We want these little humans to grow into successful regulated adults not entitled spoiled brats with a short fuse. But how do we do that? There's no reasoning with a preschooler! Or is there? Here are some strategies you can implement now to hopefully decrease tantrums. (I'll do some other posts about what to do when things get ugly!)
Offer choices. Choices give children a sense of control and sometimes this is the only way they get it. Remember two things before you give you child a choice. First that both choices are desirable or comparable. You can't offer, "ice cream or no ice cream." Instead aim for choices like, "chocolate or vanilla" or "brush teeth or put on pajamas." Second make sure YOU will except either choice. You don't want to incur your preschooler's wrath by offering something you can't give.
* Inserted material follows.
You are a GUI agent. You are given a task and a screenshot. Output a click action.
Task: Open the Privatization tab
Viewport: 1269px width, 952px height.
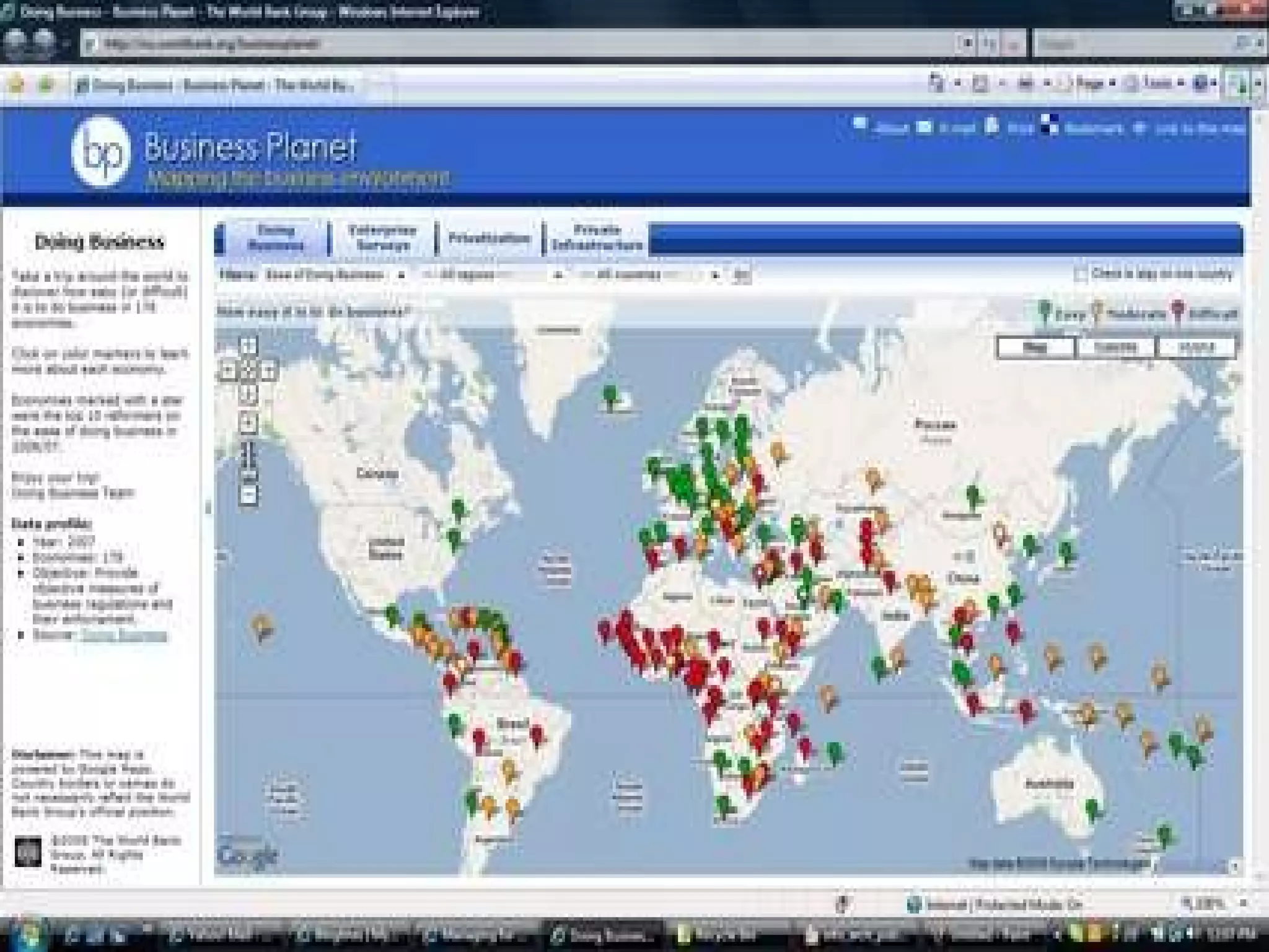[489, 238]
Say what they CAN do. When given directives that start with "don't" or "stop," children tend to tune them out. So instead of saying, "stop running" say, "walk please." This mind shift keeps things positive and your child will be more willing to comply.
Give information. So you can avoid hearing "no" after giving a directive or asking your child to do something, provide information (e.g. "shoes go in the closet"). This way if your child does not get the hint the first time, you can follow by asking. Giving information so children can make their own choices really gives them a sense of independence and accomplishment. Follow it up with some positive reinforcement, "You put your shoes away by yourself? That's awesome, thank you!"
Be silly. I'm always surprised about what my daughter will do for me when I sing it or say it in a character's voice. I can be saying the exact same thing but if it's in Mickey's voice, she almost always complies. I rarely use my own voice in my house anymore.
Meet basic needs first. There are times when children are hungry, tired and/or overwhelmed where these strategies just won't work. Their minds do not function properly when basic needs are not met. Often times I've made the mistake of giving my daughter choices at dinner which resulted in a meltdown because she was just too hungry.
Hopefully these strategies will help you better navigate the mine field of preschoolers. I know desperate times call for desperate measures so I'll be posting some tantrum survival tips in an upcoming post. And it always help to remember, this too shall pass.